Introduction

The Multi-centre Analysis of the Dynamics of Internal Migration and Health (MADIMAH) project was conceived in 2011 to provide much-needed evidence on relationships between migration and health in sub-Saharan Africa [1]. The project recognised the potential for Health and Demographic Surveillance Systems (HDSS) data to be employed using a standardised methodology and analytical framework to generate comparative results across diverse settings. HDSS monitor all births, deaths and in- and out-migrations in a geographically-defined population, generating prospective longitudinal data with a precise temporal dimension. Employing these data to produce evidence on migration dynamics has been the focus of the MADIMAH project.

Following the experience of the MADIMAH project, the International Network for the Demographic Evaluation of Populations and their Health (INDEPTH) have facilitated the public release of HDSS data from low- and middle-income countries (LMIC) through the iSHare data repository [2]. To date there are 34 core standardised longitudinal datasets from HDSSs located in the African, Asian and Pacific Regions available in this open resource [3].

A central aim of MADIMAH has been to advance a set of tools for data management and application of event history analysis (EHA) to encourage the use of these high quality, publically available data. This initiative seeks to fill the gap in longitudinal population data available in LMIC, which are crucial to understanding population dynamics and their consequences. The objective of this research note is to document a set of EHA tools to produce reliable and comparable statistical results. The research note is accompanied by a training manual (Additional file 1) that guides the user through EHA, illustrating how to produce standard cross-sectional and longitudinal demographic rates and advanced EHA using individual-level datasets. These tools build on a previously published data management training manual [4] that was developed to guide users through a set of procedures to produce HDSS datasets in a harmonised structure.

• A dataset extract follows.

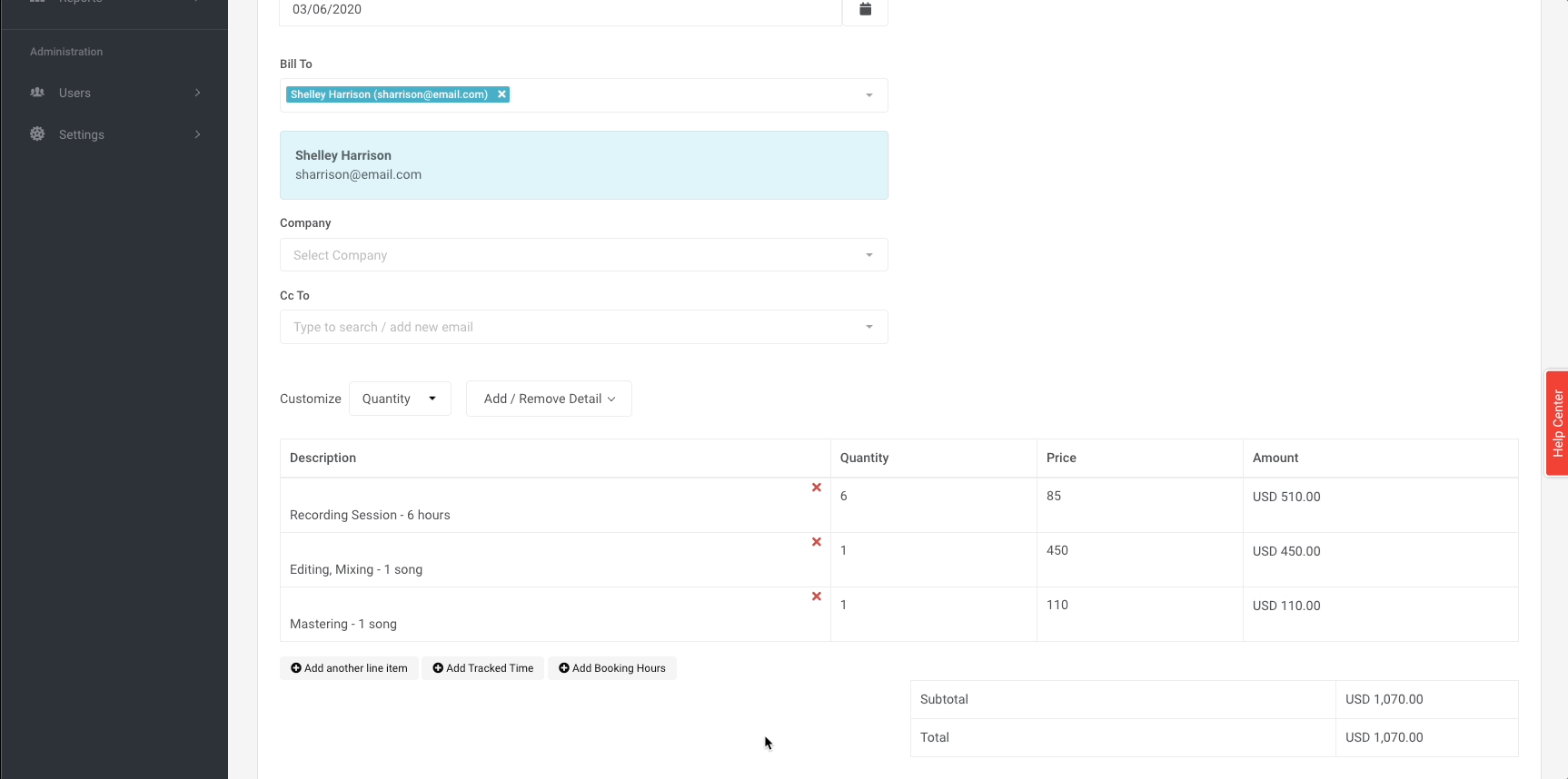Expand the Settings menu chevron
The width and height of the screenshot is (1568, 779).
pos(197,134)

The EHA methods illustrated in this research note and described in detail in the accompanying training manual (Additional file 1), represent a collection of tools for analysis of longitudinal HDSS data. The MADIMAH project team has collated these methods based on its experiences of conducting multi-centre analyses of migration and mortality. The methods described have been tested on and applied to more than 30 HDSS datasets. Over the past 8 years, the MADIMAH team has brought together data managers, analysts and students from HDSS centres across sub-Saharan Africa to train on and apply these techniques to HDSS data. The accompanying manual, written in an accessible language but with the necessary statistical rigour, is targeted at researchers and analysts from multidisciplinary backgrounds (including demography, public health, epidemiology and statistics) who are interested in conducting longitudinal data analysis of demographic events.

Main text

Methods

Traditionally, demographic estimates have been based on cross-sectional or aggregate data. These calculations of demographic rates, dominant in publications, usually involve estimating the population at mid-period of interest as well as a count of the number of events of interest over the period. For example, a death rate that is computed according to the following formula requires that the total number of deaths in a population be counted and divided by the total mid-year population:

$$ {\text{Crude death rate }} = \frac{Total \,number\,of\,deaths\,\,in\,a\,given\,year }{total\,\,mid - year\,\,population} = \frac{{D_{{\left( {t, t + n} \right)}} }}{{\left( {P_{t} + P_{t + n} } \right)/2}} $$

This is often estimated based on the population at the start of the year added to the population at the end of the year, divided by two. These methods suffer from inaccuracies regarding the handling of events such as migration, and cannot easily deal with the issue of censoring [5]. Also, with such aggregates, it is not straightforward to obtain cohort measures of probabilities except through the application of formulas that convert rates to probabilities using approximate average person-years lived in the age interval [5]. The event history analyses (EHA) approach allows for the computation of exact person-years, and can successfully handle right- and left-censored data to produce estimates based on both calendar years and age groups. In addition to the computation of descriptive indicators (such as birth, death, in- and out-migration rates and probabilities), longitudinal data sources may be effectively utilised for more sophisticated EHA [6].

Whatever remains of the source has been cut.